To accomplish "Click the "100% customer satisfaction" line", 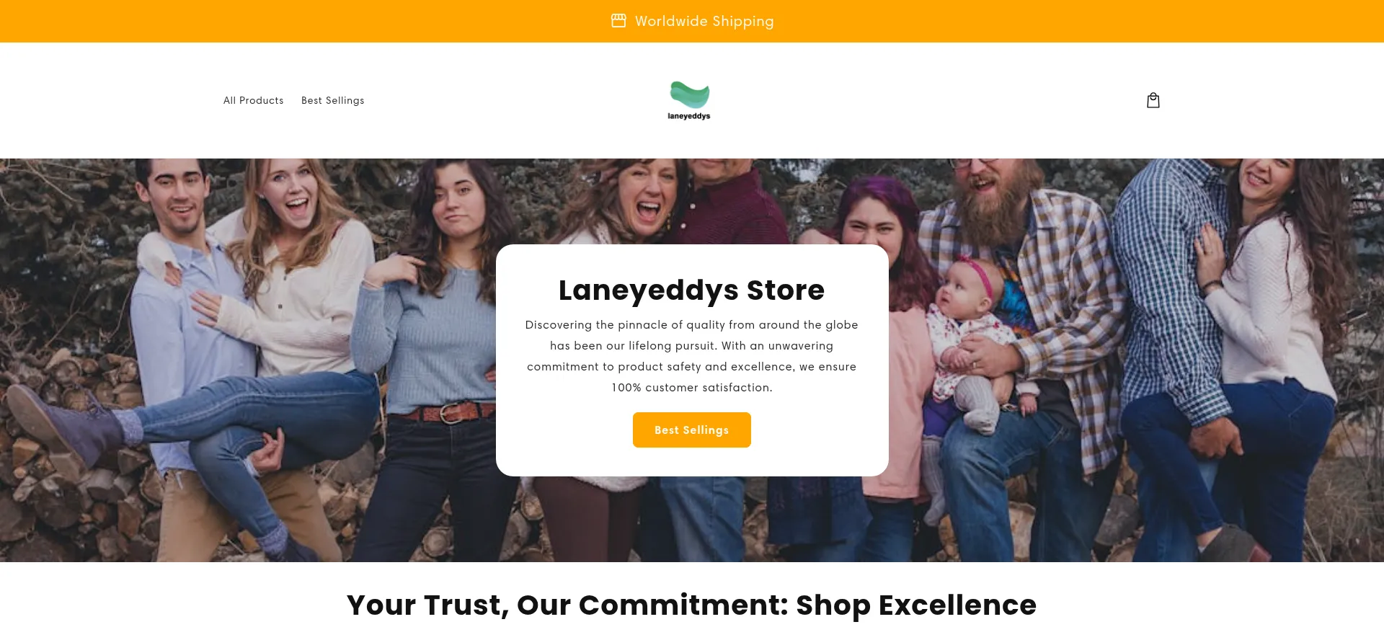I will [x=692, y=388].
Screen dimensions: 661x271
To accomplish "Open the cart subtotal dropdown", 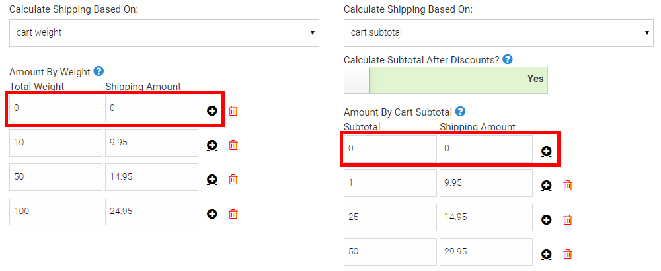I will tap(498, 33).
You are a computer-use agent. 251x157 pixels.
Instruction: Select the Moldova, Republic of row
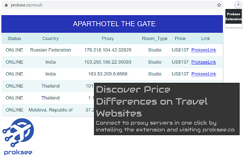coord(48,110)
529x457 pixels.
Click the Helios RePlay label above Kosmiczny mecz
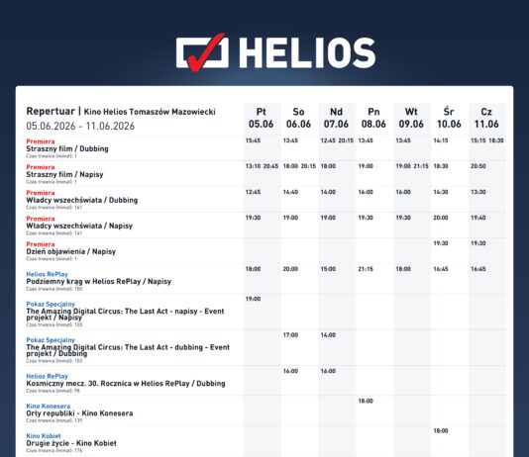point(47,376)
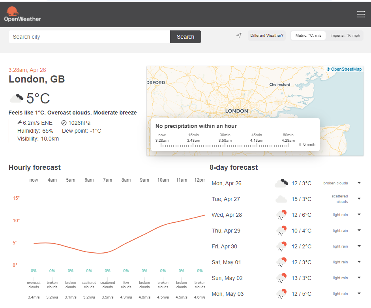This screenshot has height=308, width=371.
Task: Open the hamburger menu icon
Action: click(x=361, y=14)

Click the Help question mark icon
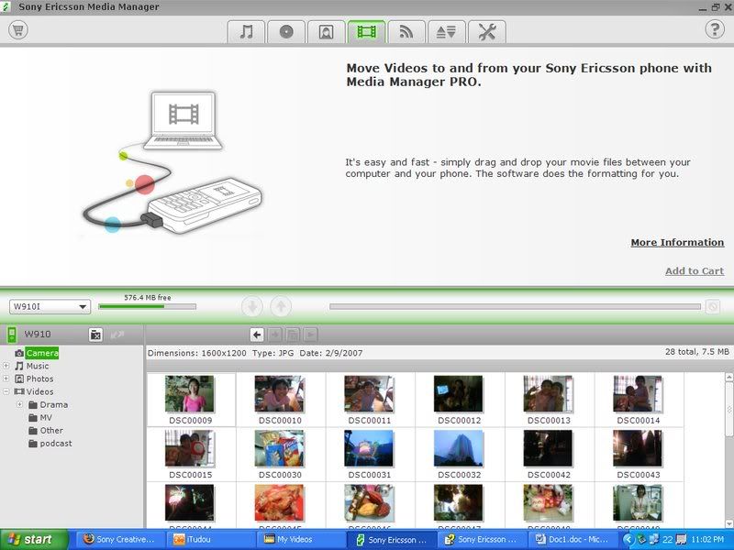tap(715, 29)
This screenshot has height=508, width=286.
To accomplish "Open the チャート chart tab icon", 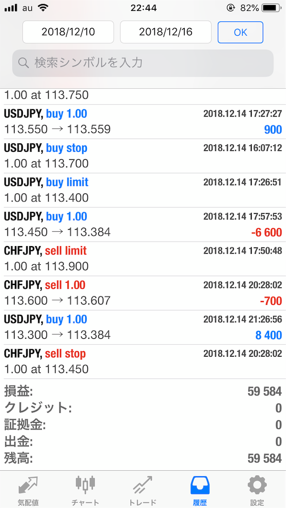I will click(85, 484).
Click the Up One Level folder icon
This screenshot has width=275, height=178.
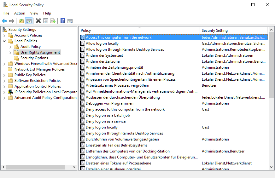coord(21,21)
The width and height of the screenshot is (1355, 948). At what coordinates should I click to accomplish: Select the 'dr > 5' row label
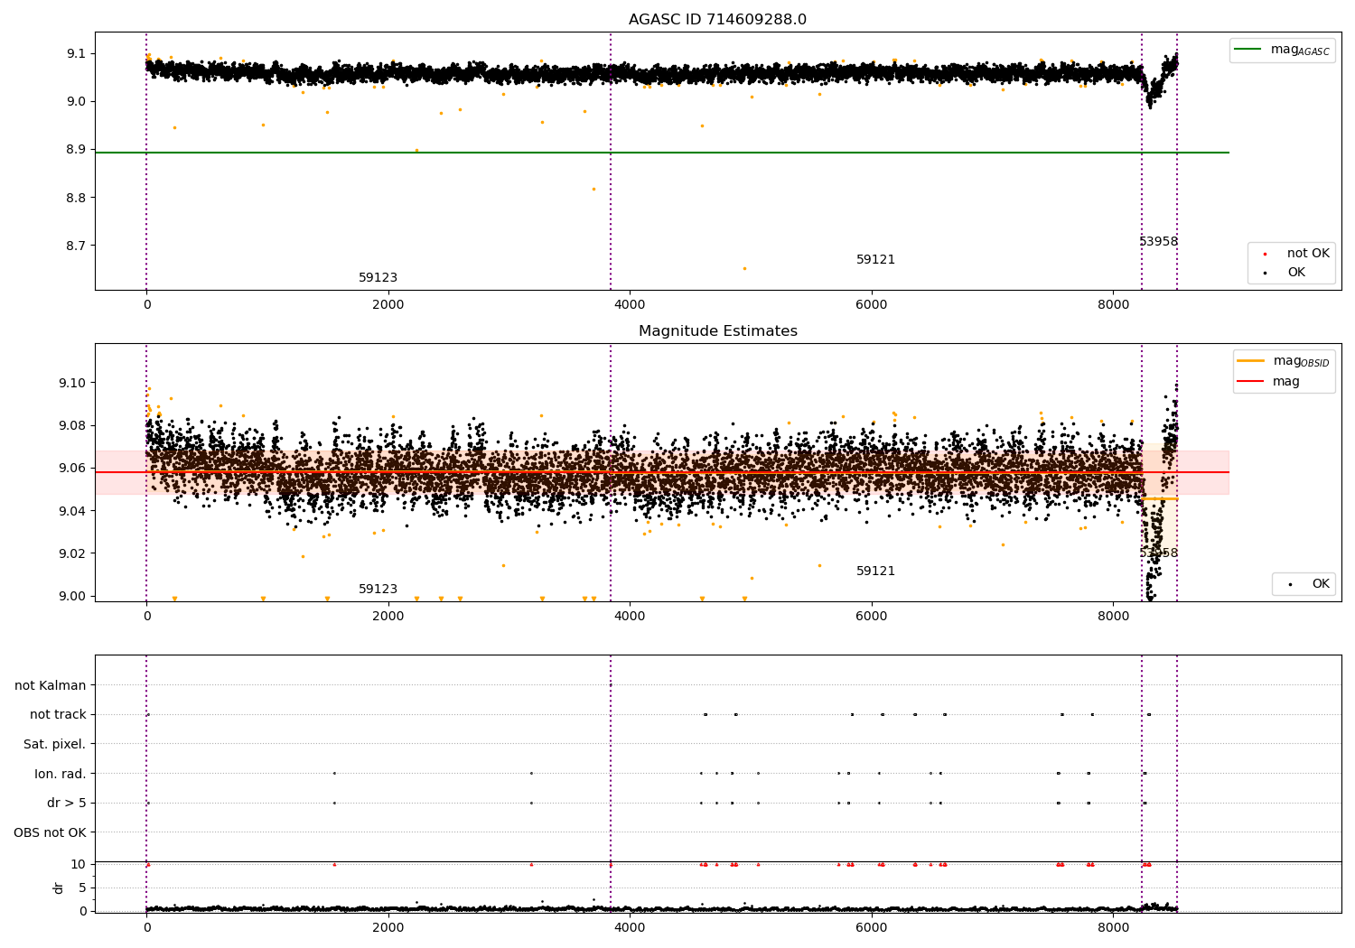[x=66, y=803]
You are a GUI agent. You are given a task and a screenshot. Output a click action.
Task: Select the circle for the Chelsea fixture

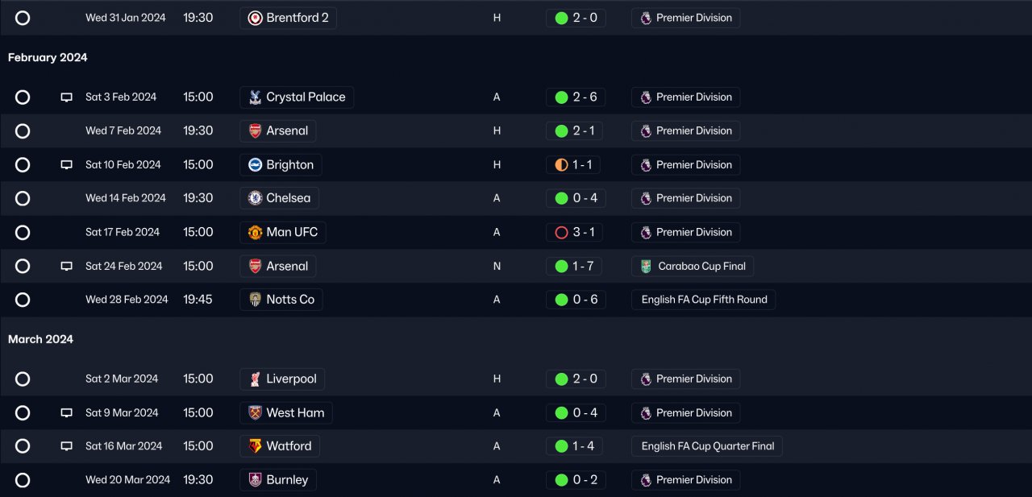[x=23, y=198]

§ §

EXERCISE BRIEF
Copy the lines, starting at the line that contains "Click the Up One Level folder icon" and ending after the line that contains "[x=66, y=803]". Leave the pictures out of your copy.

ANSWER FOR THE TASK
Click the Up One Level folder icon
This screenshot has width=275, height=178.
coord(21,21)
The width and height of the screenshot is (1355, 948). At what coordinates should I click to accomplish: Select the 'dr > 5' row label
[x=66, y=803]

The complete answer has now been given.